Are you sure that this approach is the correct one?
I’m very experienced with emulation and virtualisation, and for
regular management, this approach is correct; I have done so with
no problems for years, on a libvirt/virt-manager environment, with
various storages.
Gianluca Cecchi dixit:
Anyway the base idea is to provide thin provisioning disks when you
have
block storage (SAN, iSCSI)
But when I have LVM, I reserve an LV with enough space for the
virtual HDD, and that will reserve the space entirely ahead of
use. Thin provisioning makes zero sense on LVM, and “raw” is
massively faster and less overhead, so it is the natural format
to use with LVs as backing store.
I don't want to comment on the method, but in the order I would
follow:
filesystem
LV
PV (supposing your PV is on top of a partition, as you seem to write)
partition
Huh? No.
The setup is pretty standard:
- hardware server with several physical HDDs
- then either
* RAID over those HDDs, and the RAID device is the (only) PV
* one partition on each of these HDDs is a PV
- one volume group
- in which one LV per virtual HDD (that is, one or more per VM)
Everything else happens inside the VM. A standard VM would get one
LV assigned as its only virtual HDD (IDE, SCSI or VirtIO) and then
have a partition table on that and guest partitions inside, such
as /boot, / and swap on Linux or boot and C: on Windows.
Difficult in general with the method above to compute exact sizes to
avoid
corruption.
Trivial if the LV uses the raw format for the guest HDD.
(OK, trivial for me, who has been known to use a hex editor
to partition a HDD when no fdisk is near, and who has written
his own boot managers.)
It turned out in the past (and I was one of the impacted guys), that
if
inside a VM you created PVs on whole virtual disks, this LVM structure was
somehow exposed to the underlying LVM structure of the host, with nasty
impacts in some activities.
Yes, but this didn’t happen here (guest was Windows anyway), and
you can do that as long as the VG names differ. (You’ll want to
NOT have os-prober installed on the host, though.) No LVM was used
in the guest.
BTW: as you can see from the documentation link I sent in the
previous
reply, you get raw images on LVM (so when you have block based underlying
storage domain) when you configure the virtual disk as preallocated.
Interesting, because that doesn’t appear what has happened here.
I did not initially create the VM, so I cannot know 100%, but the
size of the LV was precisely a little more than the size of the
guest HDD, and qemu-img info reports that the LV contains a qcow2
in “preallocated” mode.
(Incidentally, I was unable to replicate that: when using qemu-img
to convert *to* qcow2 and telling it to use an LV as destination,
it refuses to preallocate because it’s a special device, not a
regular file, hence my surprise at how oVirt even did it.)
Nir Soffer dixit:
On Wed, Mar 4, 2020 at 6:13 PM Thorsten Glaser
<t.glaser(a)tarent.de> wrote:
...
> I was shrinking a hard disc: first the filesystems inside the VM,
> then the partitions inside the VM, then the LV
This is the point where you probably corrupted your image.
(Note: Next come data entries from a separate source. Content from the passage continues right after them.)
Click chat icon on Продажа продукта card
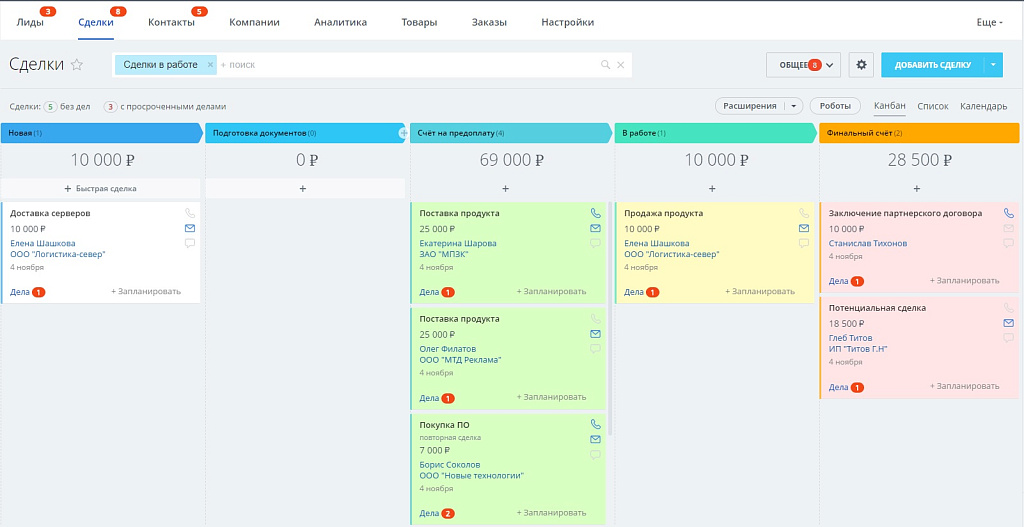This screenshot has height=527, width=1024. tap(804, 243)
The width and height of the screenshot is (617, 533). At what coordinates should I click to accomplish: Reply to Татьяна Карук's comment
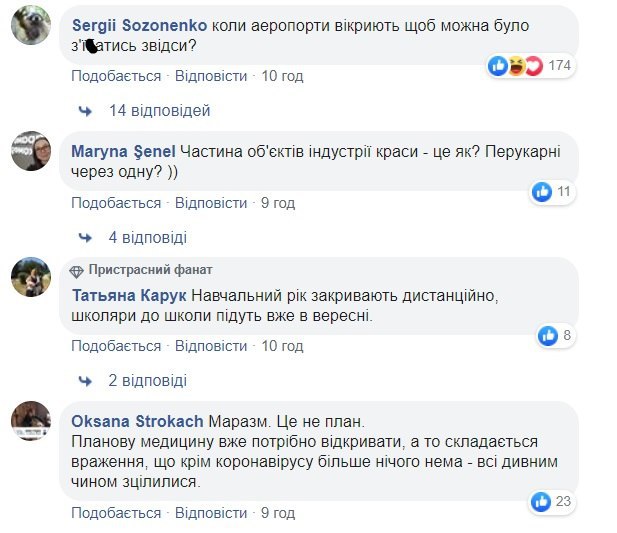point(211,346)
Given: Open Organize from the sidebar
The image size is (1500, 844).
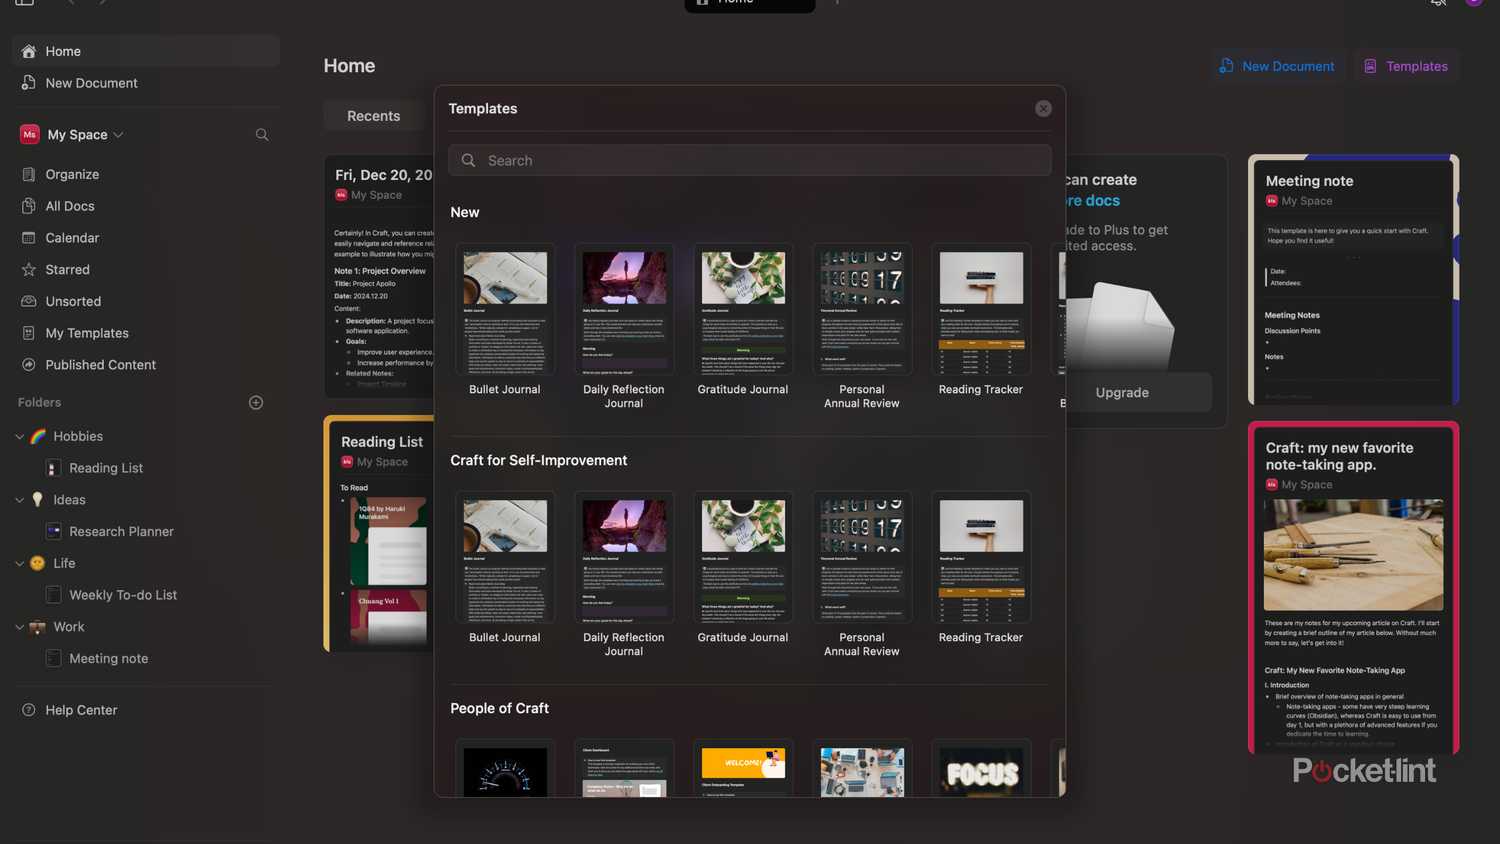Looking at the screenshot, I should (72, 174).
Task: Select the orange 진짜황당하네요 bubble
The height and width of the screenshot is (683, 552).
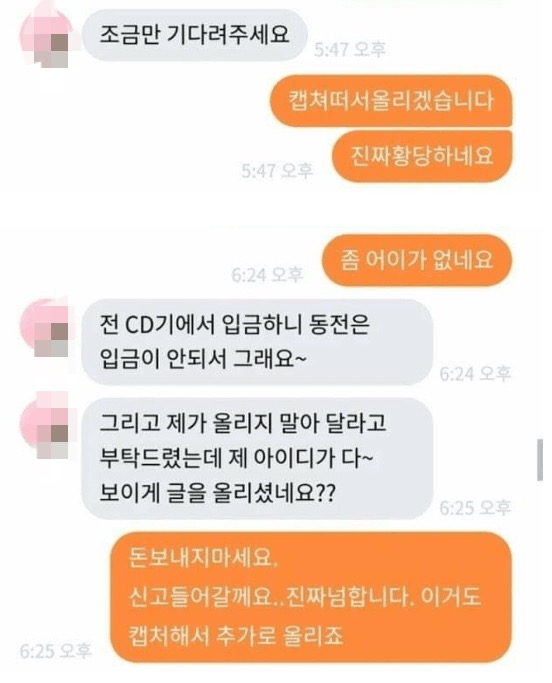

Yes, I know — but only because I was expecting the LV to contain the
guest HDD in “raw” format, because that’s literally the only thing
that makes sense for LVs.
oVirt does not support shrinking existing disks. If you want to do
this
you must know what you are doing.
As I said above, I know what I’m doing and have done this in various
environments over the years without any problems, it’s that oVirt did
not meet common industry expectations which caused this.
> … then I wanted to
> convert the LV to a compressed qcow2 file for transport, and it
> told me that the source is corrupted. Huh?
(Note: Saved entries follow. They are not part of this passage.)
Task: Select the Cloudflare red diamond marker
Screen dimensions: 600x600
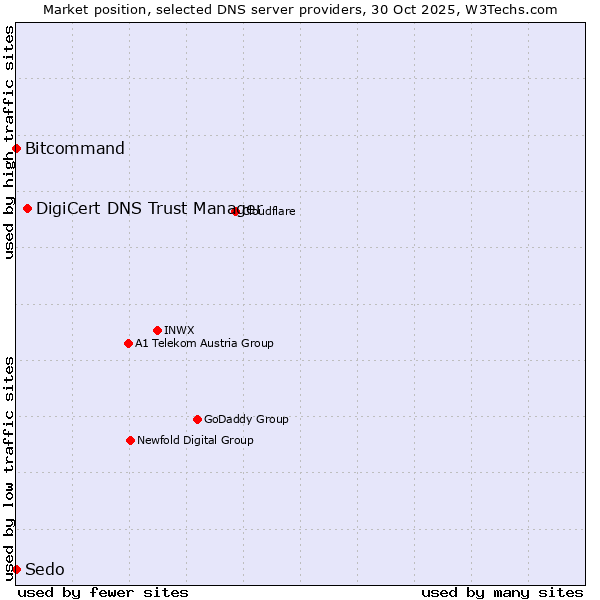Action: tap(236, 211)
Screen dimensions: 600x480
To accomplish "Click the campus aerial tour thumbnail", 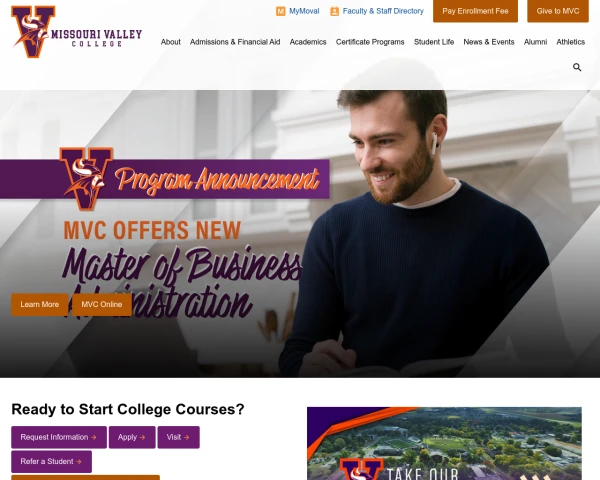I will pos(444,443).
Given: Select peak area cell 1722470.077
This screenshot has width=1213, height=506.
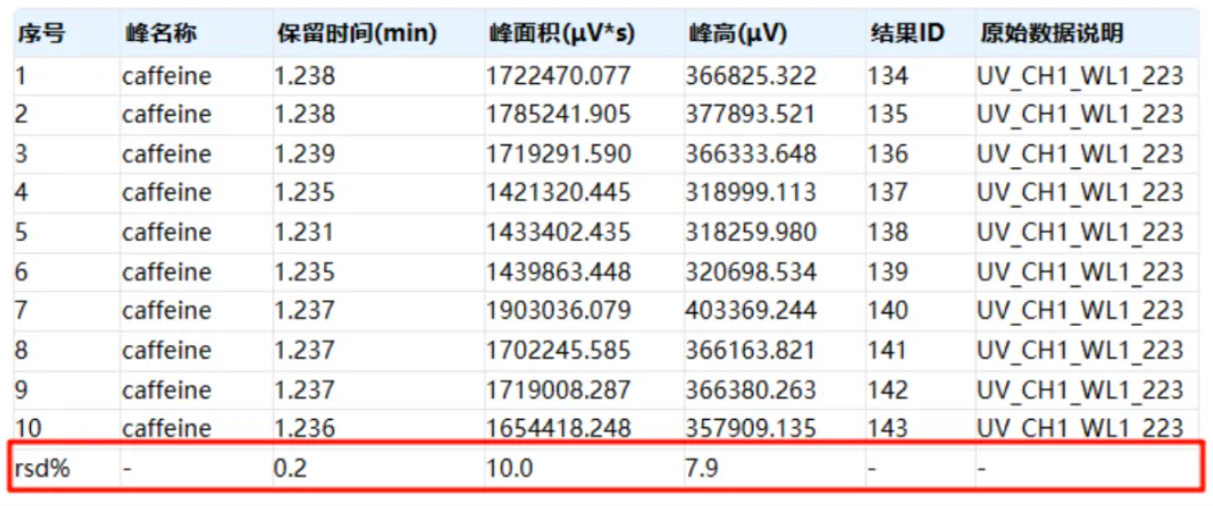Looking at the screenshot, I should coord(559,76).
You corrupted it by shrinking the LV without checking the end of the image.
Next time try:
$ qemu-img check /dev/vg/lv
...
Image end offset: 123456789
You must not shrink the LV less than Image end offset.
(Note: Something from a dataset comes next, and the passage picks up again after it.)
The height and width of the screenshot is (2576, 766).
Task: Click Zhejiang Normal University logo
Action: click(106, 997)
No, I would not have needed to shrink the LV at all in the first
place, I would have needed to use qemu-img resize --shrink. Because
my next step was qemu-img convert -p -c /dev/… foo.qcow, the size
of the LV did not matter, only the size of the guest image; for
“raw” format that *is* the size of the LV (or file, if one does
that), for qcow2 it isn’t.
> I had already wondered why I was unable to inspect the LV on the
> host the usual way (kpartx -v -a /dev/VG/LV after finding out,
> with “virsh --readonly -c qemu:///system domblklist VM_NAME”,
> which LV is the right one).
There’s qemu-nbd which can “mount” a qcow image, by the way, is
something I found out later, mentioning here in case someone else
needs it and for the list archives.
> Turns out that ovirt stores qcow on LVs instead of raw images ☹
I think this this is documented. Did you read storage admin guide before
Incidentally I haven’t, because I was “thrown” onto oVirt, and I
was extrapolating from preexisting libvirt knowledge and industry
standards. I haven’t had enough time to get to know oVirt enough
(and must confess I like it bad enough to not do that if I have
the choice, it’s very over-complicated, graphical, slow and complex).
> Well, vgcfgrestore to my rescue:
> - vgcfgrestore -l VG_NAME
> - vgcfgrestore -f /etc/… VG_NAME
This may be too late if another disk is using segments you removed from the
original lv, but seems that you were lucky this time.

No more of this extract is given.